—Qui est là? s'écria celle-ci en entendant Rodolphe frapper à ses carreaux.

—Silence, répondit-il, ouvrez...

—Que voulez-vous? Qui êtes-vous?

—Pouvez-vous le demander? Je suis l'auteur du Vengeur, et je viens rechercher mon cœur que j'ai laissé tomber dans votre chambre par le judas.

—Malheureux jeune homme, dit l'actrice, vous auriez pu vous tuer!

—Écoutez, Sidonie... continua Rodolphe en montrant la lettre qu'il venait de recevoir. Vous le voyez, la fortune et la gloire me sourient... que l'amour fasse comme elles!...
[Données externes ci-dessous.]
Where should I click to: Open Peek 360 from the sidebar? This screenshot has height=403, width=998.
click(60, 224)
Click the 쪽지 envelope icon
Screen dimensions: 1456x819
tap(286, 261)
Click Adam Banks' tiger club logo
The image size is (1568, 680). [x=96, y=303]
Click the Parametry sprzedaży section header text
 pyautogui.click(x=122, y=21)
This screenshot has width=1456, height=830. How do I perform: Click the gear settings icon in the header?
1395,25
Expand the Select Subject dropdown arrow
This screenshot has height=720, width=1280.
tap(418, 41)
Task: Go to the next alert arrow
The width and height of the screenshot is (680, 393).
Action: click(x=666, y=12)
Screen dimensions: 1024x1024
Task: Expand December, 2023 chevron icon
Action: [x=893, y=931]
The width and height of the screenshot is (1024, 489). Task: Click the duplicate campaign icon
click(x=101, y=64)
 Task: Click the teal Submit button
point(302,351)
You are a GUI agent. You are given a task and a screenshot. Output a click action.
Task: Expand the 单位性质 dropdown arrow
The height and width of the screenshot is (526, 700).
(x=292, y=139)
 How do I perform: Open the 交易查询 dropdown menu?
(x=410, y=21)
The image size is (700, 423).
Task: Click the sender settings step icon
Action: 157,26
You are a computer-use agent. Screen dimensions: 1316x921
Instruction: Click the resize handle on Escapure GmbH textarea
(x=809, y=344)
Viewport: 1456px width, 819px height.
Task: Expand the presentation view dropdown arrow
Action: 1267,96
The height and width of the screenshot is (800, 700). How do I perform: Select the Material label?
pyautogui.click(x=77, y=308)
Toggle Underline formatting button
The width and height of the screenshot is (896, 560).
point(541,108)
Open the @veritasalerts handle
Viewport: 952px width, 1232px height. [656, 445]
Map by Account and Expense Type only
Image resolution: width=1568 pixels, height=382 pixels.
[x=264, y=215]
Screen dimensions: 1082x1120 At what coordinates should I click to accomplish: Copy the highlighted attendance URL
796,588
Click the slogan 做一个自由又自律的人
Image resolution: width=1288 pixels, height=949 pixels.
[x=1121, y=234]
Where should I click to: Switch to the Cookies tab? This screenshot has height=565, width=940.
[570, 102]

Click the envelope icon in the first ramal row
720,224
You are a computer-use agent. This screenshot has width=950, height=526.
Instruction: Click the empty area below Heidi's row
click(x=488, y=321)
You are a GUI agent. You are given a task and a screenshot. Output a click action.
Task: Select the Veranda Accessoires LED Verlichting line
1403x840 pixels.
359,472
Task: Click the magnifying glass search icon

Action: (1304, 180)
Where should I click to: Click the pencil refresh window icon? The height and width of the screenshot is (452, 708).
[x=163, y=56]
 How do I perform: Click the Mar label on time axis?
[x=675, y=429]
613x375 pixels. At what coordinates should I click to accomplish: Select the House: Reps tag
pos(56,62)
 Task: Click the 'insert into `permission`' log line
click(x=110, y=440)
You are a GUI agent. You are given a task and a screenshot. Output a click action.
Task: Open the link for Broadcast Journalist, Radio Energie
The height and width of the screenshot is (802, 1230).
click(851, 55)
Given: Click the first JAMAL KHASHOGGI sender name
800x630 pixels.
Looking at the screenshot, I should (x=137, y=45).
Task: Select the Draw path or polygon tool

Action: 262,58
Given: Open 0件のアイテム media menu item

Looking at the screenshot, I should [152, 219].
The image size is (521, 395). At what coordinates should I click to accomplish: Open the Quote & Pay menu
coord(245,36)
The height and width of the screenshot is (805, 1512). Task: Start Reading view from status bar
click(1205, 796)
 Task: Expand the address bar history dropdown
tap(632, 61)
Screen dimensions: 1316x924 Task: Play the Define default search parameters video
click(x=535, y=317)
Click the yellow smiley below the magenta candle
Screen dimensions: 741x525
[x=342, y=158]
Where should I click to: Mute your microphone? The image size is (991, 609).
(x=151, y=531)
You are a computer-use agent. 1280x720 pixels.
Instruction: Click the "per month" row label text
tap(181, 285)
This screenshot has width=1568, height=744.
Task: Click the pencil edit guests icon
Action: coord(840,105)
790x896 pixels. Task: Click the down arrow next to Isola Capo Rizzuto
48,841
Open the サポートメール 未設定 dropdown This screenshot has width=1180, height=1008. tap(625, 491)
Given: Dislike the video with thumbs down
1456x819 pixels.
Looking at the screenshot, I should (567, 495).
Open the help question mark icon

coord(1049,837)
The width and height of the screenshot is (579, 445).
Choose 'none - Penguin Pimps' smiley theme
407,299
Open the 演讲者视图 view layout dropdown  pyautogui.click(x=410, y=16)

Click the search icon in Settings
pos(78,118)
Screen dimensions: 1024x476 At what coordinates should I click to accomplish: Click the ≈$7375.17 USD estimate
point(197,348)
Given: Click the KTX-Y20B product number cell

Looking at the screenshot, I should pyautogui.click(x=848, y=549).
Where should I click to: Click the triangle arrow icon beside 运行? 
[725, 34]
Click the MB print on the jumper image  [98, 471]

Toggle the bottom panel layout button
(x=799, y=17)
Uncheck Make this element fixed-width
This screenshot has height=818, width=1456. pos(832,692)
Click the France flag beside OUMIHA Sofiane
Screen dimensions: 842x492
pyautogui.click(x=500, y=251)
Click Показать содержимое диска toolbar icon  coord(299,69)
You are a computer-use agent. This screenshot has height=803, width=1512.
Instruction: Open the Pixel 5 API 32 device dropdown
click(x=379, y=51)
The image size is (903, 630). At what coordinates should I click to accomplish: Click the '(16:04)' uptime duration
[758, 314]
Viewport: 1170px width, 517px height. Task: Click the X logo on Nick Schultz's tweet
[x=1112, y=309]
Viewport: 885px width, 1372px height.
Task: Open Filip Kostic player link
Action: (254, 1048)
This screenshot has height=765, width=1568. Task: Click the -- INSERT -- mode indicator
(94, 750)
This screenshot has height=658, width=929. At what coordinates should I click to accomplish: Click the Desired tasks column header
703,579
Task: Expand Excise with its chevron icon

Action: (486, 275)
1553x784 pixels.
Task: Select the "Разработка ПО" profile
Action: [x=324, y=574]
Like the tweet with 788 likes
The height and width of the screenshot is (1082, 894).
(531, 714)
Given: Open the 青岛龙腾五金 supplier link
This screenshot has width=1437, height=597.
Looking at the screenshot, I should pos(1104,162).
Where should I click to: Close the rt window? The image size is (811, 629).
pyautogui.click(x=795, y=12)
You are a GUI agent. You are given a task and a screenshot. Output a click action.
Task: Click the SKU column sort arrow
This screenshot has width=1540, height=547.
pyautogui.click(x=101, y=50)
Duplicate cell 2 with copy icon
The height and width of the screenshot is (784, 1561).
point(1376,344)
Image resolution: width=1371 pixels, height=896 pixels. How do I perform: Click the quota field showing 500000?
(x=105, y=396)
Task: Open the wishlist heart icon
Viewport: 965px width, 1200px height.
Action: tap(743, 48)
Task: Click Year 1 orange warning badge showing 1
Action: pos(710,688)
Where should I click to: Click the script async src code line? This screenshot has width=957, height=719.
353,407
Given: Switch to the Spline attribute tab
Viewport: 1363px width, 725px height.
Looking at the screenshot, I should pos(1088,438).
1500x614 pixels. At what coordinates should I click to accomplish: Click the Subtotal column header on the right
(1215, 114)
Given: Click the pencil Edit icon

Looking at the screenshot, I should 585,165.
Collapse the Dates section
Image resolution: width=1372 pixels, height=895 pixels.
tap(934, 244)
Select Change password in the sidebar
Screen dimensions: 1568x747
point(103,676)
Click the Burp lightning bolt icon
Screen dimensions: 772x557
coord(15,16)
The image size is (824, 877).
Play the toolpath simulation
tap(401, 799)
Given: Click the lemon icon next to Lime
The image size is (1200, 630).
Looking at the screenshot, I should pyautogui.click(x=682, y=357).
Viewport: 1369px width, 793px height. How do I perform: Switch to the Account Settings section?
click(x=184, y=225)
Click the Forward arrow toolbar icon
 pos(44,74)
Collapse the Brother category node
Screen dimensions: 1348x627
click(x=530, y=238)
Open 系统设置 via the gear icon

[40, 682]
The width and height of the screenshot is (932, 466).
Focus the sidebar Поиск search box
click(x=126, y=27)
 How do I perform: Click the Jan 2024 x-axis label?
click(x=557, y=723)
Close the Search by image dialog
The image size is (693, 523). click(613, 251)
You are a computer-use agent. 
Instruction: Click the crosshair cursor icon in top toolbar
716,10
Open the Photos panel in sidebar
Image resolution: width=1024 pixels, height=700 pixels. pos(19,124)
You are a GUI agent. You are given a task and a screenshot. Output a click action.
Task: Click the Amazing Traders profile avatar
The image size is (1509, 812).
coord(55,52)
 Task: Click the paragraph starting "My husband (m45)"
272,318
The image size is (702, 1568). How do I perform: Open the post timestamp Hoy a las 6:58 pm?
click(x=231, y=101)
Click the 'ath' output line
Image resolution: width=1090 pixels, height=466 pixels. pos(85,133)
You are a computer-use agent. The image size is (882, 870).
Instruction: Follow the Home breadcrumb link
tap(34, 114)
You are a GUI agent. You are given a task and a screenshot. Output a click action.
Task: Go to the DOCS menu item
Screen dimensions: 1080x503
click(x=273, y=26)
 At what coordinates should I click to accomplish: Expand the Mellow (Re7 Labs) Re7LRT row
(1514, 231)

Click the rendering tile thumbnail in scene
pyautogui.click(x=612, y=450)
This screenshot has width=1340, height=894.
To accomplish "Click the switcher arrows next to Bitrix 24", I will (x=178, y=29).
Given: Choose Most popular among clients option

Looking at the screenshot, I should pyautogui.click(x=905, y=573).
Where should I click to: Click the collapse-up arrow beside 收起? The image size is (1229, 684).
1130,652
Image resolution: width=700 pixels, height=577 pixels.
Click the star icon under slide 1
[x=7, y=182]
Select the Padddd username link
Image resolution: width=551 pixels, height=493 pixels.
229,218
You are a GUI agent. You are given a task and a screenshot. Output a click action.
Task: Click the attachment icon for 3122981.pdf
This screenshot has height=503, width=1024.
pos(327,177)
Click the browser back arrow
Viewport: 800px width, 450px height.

Le lendemain matin, à l'aide d'un déguisement masculin que lui avait fourni Sidonie, Rodolphe pouvait s'échapper de la maison de son oncle... il courut chez le correspondant de l'académie des jeux floraux recevoir une églantine d'or de la force de cent écus, qui vécurent à peu près ce que vivent les roses.

Un mois après, M. Monetti était convié, de la part de son neveu, d'assister à la première représentation du Vengeur. Grâce au talent de Mademoiselle Sidonie, la pièce eut dix-sept représentations et rapporta quarante francs à son auteur.

Quelque temps après, c'était dans la belle saison, Rodolphe demeurait avenue de Saint-Cloud, dans le troisième arbre à gauche en sortant du bois de Boulogne, sur la cinquième branche.